読解用の抜粋:
══════════════════════════════
上伊那を攻略
諏訪郡を手に入れた信玄は、1545年4月11日、上伊那の高遠城攻略の軍を発します。15日に杖突峠に陣を張った信玄をみて、高遠頼継は17日に城を捨て逃げ出します。その後武田軍は高遠城の北西にある藤沢頼親の福与城を攻め、長い攻防の末に6月10日に和議に応じさせ、諏訪郡の隣の上伊那郡も武田の勢力下に入りました。
こうして、元の領地の甲斐の国に加え、信濃中部の諏訪郡と、信濃南部の上伊那郡を領地に加えます。
そのあと、信玄が狙いを定めたのは、佐久郡でした。
佐久への侵攻
信玄は、上伊那を手に入れる2年前の1543年9月に佐久の大井郷の大井貞隆を攻めています。そして、大井貞隆を生け捕りにし、隣りの望月一族を倒しました。
上伊那平定後の1546年に本格的に佐久に侵攻していき、大井貞隆の子、貞清を内山城に攻めます。5月20日には城兵も降伏し、内山城を明け渡した貞清も翌年5月には甲府へ出仕してきました。
こうして佐久郡のほとんども信玄の勢力下に入ります。
ただ、志賀城の笠原清繁だけは抵抗を続けます。この笠原清繁には、西上野の豪族や関東管領の上杉憲政が支援をします。佐久郡は上野の国への窓口にあたるので、彼らも他人事ではなかったようです。
══════════════════════════════
提供資料:
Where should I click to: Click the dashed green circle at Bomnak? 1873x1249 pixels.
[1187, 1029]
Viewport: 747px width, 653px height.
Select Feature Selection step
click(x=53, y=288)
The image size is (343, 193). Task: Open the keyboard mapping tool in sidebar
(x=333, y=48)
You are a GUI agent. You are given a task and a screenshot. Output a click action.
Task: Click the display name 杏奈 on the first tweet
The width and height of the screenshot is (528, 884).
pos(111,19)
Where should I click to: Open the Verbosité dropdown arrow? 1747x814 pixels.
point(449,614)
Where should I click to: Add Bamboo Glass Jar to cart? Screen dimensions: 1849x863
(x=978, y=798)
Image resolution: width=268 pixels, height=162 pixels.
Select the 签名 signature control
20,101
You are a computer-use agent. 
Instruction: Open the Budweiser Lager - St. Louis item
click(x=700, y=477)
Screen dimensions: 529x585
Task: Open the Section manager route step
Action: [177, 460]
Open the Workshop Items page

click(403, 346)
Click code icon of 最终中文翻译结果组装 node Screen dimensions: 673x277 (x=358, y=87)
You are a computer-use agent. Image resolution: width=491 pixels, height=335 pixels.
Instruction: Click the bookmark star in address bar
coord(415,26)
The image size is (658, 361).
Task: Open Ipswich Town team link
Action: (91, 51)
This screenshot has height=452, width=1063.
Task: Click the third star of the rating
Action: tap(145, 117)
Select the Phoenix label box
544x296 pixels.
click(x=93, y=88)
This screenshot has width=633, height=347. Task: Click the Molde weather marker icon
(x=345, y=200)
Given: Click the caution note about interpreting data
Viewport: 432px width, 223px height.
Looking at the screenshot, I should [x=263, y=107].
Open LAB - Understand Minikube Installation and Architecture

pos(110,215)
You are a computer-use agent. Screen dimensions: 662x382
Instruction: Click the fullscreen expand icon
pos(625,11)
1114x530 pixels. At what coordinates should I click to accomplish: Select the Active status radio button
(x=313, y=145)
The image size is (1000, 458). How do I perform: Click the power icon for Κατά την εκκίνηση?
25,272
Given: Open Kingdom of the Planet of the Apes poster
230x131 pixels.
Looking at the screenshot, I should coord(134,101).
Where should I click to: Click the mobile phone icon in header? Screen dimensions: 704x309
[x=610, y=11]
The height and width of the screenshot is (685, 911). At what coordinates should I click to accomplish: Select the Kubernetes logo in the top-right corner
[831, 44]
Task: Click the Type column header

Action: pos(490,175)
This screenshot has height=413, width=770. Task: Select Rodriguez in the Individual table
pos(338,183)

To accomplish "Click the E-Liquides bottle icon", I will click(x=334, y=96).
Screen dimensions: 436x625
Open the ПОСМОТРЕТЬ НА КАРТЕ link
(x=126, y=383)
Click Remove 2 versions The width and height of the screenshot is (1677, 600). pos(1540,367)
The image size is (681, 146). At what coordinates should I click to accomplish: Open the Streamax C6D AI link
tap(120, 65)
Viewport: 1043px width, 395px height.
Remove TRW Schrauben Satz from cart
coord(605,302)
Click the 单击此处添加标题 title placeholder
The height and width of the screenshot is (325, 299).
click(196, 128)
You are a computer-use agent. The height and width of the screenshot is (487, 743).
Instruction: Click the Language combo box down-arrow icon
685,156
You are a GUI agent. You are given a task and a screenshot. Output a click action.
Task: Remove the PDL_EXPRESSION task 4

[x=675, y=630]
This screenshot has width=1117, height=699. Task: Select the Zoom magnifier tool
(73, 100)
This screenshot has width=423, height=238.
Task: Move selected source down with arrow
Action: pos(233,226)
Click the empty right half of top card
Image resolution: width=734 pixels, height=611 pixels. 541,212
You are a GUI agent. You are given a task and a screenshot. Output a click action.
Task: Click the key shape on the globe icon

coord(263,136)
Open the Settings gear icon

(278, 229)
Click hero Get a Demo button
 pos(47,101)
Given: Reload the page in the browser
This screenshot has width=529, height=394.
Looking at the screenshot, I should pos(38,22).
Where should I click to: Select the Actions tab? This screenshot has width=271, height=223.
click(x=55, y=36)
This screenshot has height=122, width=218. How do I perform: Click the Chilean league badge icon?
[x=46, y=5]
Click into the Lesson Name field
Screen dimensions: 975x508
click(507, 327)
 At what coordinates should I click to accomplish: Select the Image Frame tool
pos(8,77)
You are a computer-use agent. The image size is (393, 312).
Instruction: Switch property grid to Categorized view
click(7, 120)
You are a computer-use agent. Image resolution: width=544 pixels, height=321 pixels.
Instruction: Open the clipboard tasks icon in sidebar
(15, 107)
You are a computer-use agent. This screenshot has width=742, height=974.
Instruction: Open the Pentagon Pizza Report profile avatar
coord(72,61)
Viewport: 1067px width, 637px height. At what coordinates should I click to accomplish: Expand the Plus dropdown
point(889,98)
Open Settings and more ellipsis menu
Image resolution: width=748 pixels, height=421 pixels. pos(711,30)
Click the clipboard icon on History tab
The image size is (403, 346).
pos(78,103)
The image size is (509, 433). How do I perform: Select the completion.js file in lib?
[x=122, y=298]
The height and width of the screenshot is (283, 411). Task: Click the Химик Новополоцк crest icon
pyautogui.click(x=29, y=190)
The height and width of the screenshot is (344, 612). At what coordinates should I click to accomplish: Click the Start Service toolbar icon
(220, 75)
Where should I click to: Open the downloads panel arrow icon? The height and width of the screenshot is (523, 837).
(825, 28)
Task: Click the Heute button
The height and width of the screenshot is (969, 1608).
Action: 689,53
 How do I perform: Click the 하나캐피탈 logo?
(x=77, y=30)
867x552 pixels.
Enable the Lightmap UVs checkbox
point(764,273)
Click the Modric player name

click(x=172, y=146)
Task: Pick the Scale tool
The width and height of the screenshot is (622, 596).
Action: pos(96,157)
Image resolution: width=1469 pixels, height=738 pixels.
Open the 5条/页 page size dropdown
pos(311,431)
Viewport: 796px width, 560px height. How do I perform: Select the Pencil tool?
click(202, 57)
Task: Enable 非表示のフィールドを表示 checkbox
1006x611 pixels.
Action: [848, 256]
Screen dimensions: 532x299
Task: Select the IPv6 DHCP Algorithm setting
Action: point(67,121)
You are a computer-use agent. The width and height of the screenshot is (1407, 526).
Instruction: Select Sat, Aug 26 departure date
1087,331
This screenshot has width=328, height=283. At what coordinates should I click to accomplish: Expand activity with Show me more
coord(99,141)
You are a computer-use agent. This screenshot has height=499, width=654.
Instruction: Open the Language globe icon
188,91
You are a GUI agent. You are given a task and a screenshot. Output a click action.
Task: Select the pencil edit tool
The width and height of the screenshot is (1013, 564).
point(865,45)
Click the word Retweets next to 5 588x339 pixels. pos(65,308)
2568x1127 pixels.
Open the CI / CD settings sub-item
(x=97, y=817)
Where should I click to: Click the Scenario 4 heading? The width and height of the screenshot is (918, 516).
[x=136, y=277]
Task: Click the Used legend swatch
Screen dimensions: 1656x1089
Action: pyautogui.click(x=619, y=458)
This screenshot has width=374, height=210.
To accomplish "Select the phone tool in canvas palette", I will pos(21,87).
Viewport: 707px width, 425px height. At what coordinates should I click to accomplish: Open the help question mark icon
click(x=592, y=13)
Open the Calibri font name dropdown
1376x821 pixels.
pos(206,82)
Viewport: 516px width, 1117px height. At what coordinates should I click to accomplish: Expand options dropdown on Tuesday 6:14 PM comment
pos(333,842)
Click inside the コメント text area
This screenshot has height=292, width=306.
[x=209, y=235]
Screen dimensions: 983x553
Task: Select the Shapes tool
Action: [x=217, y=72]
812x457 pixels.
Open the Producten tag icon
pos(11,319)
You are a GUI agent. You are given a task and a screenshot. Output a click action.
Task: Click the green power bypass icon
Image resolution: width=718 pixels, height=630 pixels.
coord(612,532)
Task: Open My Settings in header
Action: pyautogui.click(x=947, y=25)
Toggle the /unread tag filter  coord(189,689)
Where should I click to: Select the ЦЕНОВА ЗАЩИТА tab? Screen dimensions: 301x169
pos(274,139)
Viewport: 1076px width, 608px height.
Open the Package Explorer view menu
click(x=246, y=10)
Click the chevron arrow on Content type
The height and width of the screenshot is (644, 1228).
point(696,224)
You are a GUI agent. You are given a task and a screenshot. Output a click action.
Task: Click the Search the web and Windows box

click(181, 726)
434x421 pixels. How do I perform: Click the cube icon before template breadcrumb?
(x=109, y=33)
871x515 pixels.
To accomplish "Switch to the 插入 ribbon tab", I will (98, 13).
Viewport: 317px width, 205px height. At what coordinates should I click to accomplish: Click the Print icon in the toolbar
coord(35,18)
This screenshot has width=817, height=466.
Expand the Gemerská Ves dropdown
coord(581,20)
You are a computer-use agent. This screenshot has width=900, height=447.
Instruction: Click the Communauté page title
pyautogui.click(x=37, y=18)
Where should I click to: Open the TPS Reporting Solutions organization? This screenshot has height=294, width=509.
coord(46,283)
══════════════════════════════
課題:
a – 次の(i)〜(iii)が信玄の信濃侵攻を述べた文章の内容と合っているか、それぞれ「はい」か「いいえ」で答え、判断の決め手となる文章の語句をそのまま引用してください。
(i) 高遠頼継は城を捨てて逃げた。
(ii) 信玄が大井貞隆を攻めたのは、上伊那を手に入れた後である。
(iii) 志賀城の笠原清繁は抵抗を続けた。
b – 信玄の信濃侵攻を述べた文章をもとに、次の問いに答えること。
(i) 信玄が杖突峠に陣を張ったのは何日か。
(ii) 内山城の城兵が降伏したのは何月何日か。
(iii) 笠原清繁を支援したのは誰か。

課題の解答:
a –
(i) はい。「高遠頼継は17日に城を捨て逃げ出します」
(ii) いいえ。「上伊那を手に入れる2年前の1543年9月に佐久の大井郷の大井貞隆を攻めています」
(iii) はい。「志賀城の笠原清繁だけは抵抗を続けます」

b –
(i) 1545年4月15日
(ii) 5月20日
(iii) 西上野の豪族と関東管領の上杉憲政